As you can see that there are 6 partitions at the moment and the oldest partition #1 which contains data for the first quarter of 2014 and having 55 rows is the recordset we need to move to the archive table and then to remove the same from this main table.
So, basically there are two parts to it, first is to move the data from main to the archive/history table i.e. SWITCH PARTITION and second is to delete this data/partition from the main table i.e. MERGE RANGE. We will discuss these one by one.
SWITCH: There can be two types of data movement.
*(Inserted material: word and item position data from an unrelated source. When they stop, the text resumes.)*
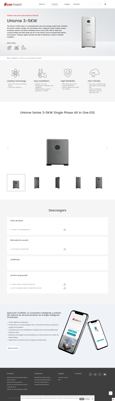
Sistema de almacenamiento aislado (17, 389)
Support (67, 4)
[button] (107, 148)
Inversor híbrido (11, 380)
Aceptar (82, 399)
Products (55, 4)
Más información (13, 348)
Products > (15, 58)
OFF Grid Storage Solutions (41, 382)
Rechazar (87, 399)
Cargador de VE (11, 387)
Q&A (59, 380)
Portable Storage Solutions (41, 385)
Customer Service (63, 377)
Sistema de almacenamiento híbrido (30, 58)
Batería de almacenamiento (14, 382)
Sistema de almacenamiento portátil (17, 385)
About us (42, 4)
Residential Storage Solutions (42, 377)
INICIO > (9, 58)
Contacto (76, 4)
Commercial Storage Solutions (42, 380)
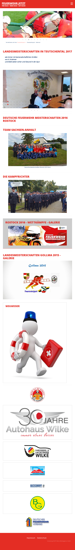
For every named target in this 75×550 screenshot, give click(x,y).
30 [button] (20, 105)
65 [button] (55, 107)
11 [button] (32, 102)
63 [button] (49, 107)
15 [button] (43, 102)
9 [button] (46, 40)
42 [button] (55, 105)
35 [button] (35, 105)
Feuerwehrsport (21, 42)
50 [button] (11, 107)
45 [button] (64, 105)
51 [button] (14, 107)
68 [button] (64, 107)
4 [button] (32, 40)
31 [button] (23, 105)
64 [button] (52, 107)
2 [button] (26, 40)
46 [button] (67, 105)
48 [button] (5, 107)
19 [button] (55, 102)
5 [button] (35, 40)
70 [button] (32, 110)
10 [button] (29, 102)
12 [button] (35, 102)
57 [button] (32, 107)
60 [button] (40, 107)
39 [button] (46, 105)
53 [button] (20, 107)
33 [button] (29, 105)
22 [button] (64, 102)
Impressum (31, 538)
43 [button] (58, 105)
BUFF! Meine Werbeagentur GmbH (62, 541)
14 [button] (40, 102)
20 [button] (58, 102)
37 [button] (40, 105)
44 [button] (61, 105)
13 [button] (37, 102)
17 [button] (49, 102)
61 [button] (43, 107)
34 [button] (32, 105)
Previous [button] (6, 24)
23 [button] (67, 102)
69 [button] (67, 107)
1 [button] (23, 40)
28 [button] (14, 105)
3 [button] (29, 40)
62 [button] (46, 107)
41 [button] (52, 105)
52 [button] (17, 107)
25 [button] (5, 105)
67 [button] (61, 107)
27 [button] (11, 105)
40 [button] (49, 105)
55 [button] (26, 107)
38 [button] (43, 105)
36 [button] (37, 105)
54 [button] (23, 107)
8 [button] (43, 40)
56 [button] (29, 107)
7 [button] (40, 40)
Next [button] (69, 24)
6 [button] (37, 40)
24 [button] (2, 105)
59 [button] (37, 107)
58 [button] (35, 107)
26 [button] (8, 105)
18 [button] (52, 102)
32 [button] (26, 105)
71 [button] (35, 110)
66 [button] (58, 107)
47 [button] (2, 107)
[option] (37, 24)
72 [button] (37, 110)
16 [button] (46, 102)
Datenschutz (41, 538)
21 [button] (61, 102)
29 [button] (17, 105)
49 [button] (8, 107)
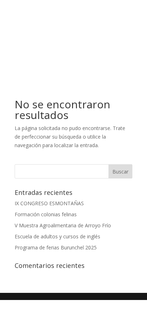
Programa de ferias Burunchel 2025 (56, 247)
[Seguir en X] (80, 70)
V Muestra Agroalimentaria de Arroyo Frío (63, 225)
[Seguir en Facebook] (66, 70)
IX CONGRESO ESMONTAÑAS (49, 203)
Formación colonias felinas (46, 214)
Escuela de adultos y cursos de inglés (57, 236)
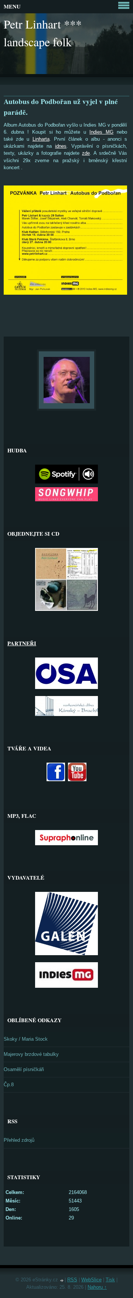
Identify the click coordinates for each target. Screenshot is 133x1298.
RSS (72, 1279)
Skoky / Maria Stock (26, 1039)
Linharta (41, 139)
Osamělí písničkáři (24, 1069)
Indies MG (101, 132)
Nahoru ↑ (97, 1287)
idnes (60, 146)
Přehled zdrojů (19, 1140)
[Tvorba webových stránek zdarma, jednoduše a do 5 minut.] (62, 1280)
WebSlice (91, 1279)
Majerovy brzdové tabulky (31, 1054)
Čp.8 (9, 1084)
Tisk (110, 1279)
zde (86, 153)
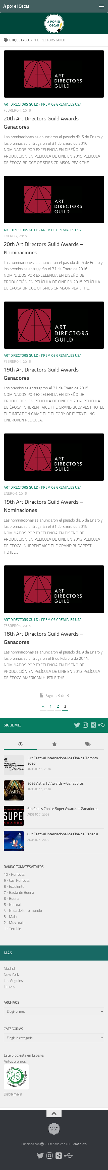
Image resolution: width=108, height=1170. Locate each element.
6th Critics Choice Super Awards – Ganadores (62, 809)
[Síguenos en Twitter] (77, 725)
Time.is (9, 986)
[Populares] (54, 744)
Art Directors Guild (21, 104)
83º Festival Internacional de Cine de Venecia (62, 834)
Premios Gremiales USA (61, 104)
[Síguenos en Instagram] (85, 725)
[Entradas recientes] (20, 744)
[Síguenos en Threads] (101, 725)
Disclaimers (13, 1094)
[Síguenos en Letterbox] (93, 725)
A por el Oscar (16, 6)
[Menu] (101, 6)
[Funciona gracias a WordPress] (42, 1144)
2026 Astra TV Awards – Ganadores (55, 783)
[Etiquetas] (87, 744)
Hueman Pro (78, 1144)
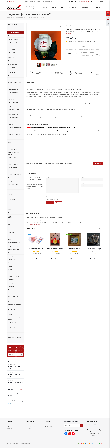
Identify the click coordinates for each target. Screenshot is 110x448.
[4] (70, 26)
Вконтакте (65, 433)
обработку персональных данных (62, 196)
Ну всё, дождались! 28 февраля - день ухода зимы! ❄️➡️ (15, 401)
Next (57, 65)
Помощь (28, 424)
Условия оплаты (30, 426)
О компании (10, 424)
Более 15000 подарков (38, 73)
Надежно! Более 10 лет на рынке (59, 73)
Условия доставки (31, 428)
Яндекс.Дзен (73, 433)
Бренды (47, 428)
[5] (72, 26)
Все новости (19, 362)
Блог (46, 424)
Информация (30, 421)
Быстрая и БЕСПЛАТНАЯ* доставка (98, 73)
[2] (68, 26)
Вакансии (9, 428)
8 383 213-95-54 (93, 425)
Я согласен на (59, 196)
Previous (35, 65)
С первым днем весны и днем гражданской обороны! (14, 393)
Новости (9, 426)
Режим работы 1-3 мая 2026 (15, 382)
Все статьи (20, 389)
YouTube (69, 433)
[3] (69, 26)
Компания (10, 421)
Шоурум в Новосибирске (78, 73)
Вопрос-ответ (48, 426)
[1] (66, 26)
Either moving data from the partitioned table (main table) to a non-partitioned table (archive/history) table or moving data from some other partitioned table into the main partitioned table (we can say that both main as well the archive/history tables are partitioned here).
Let’s first focus on our requirement of moving data of the oldest partition from the main (partitioned) table to the history table (a non-partitioned table) i.e. ‘Switching Data Out’.
Assume there is a history table ‘dbo.Fact_Orders_History’ with exactly the same schema as that of the main table – ‘dbo.Fact_Orders’.
Now, we need to attach one partition (partition number 1) of dbo.Fact_Orders to the history table – dbo.Fact_Orders_History i.e. all the data from partition#1 to be moved into the history table. This is achieved using ALTER TABLE command.
–as of now no record is there in the history table.
–All 55 records from partition#1 are now moved to history table now.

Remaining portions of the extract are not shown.